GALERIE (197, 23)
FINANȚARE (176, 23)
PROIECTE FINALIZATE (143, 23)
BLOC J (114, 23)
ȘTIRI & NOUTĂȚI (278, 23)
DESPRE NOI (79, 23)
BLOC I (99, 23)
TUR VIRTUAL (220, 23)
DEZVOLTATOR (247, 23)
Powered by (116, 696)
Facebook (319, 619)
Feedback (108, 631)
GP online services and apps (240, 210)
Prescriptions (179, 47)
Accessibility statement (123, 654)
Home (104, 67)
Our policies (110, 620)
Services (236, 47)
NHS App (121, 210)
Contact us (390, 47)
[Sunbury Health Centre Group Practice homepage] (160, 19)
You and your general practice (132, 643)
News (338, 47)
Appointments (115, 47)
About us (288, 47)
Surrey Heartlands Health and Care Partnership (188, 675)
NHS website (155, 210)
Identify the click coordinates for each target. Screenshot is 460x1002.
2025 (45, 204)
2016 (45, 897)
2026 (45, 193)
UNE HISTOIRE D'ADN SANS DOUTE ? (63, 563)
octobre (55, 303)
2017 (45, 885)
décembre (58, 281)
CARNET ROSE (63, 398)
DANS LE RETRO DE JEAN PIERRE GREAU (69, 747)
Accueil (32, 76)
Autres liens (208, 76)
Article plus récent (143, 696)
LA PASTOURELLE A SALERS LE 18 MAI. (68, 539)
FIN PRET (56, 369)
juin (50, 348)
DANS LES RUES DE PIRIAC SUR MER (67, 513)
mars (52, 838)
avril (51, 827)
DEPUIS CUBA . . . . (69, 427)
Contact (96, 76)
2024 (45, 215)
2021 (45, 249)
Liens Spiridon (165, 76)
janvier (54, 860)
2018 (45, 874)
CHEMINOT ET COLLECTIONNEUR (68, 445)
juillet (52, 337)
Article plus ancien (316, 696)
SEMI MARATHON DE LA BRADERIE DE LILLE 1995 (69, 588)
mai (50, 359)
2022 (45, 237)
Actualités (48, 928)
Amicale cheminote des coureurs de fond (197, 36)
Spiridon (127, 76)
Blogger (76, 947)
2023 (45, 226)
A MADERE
+ + + +
## [The problem]
Copy out the lines of the listing verbatim, from the one containing "avril (51, 827)" down to the one containing "Article plus ancien (316, 696)", both ends included.

## [Result for this task]
avril (51, 827)
DEPUIS CUBA . . . . (69, 427)
Contact (96, 76)
2024 (45, 215)
2021 (45, 249)
Liens Spiridon (165, 76)
janvier (54, 860)
2018 (45, 874)
CHEMINOT ET COLLECTIONNEUR (68, 445)
juillet (52, 337)
Article plus ancien (316, 696)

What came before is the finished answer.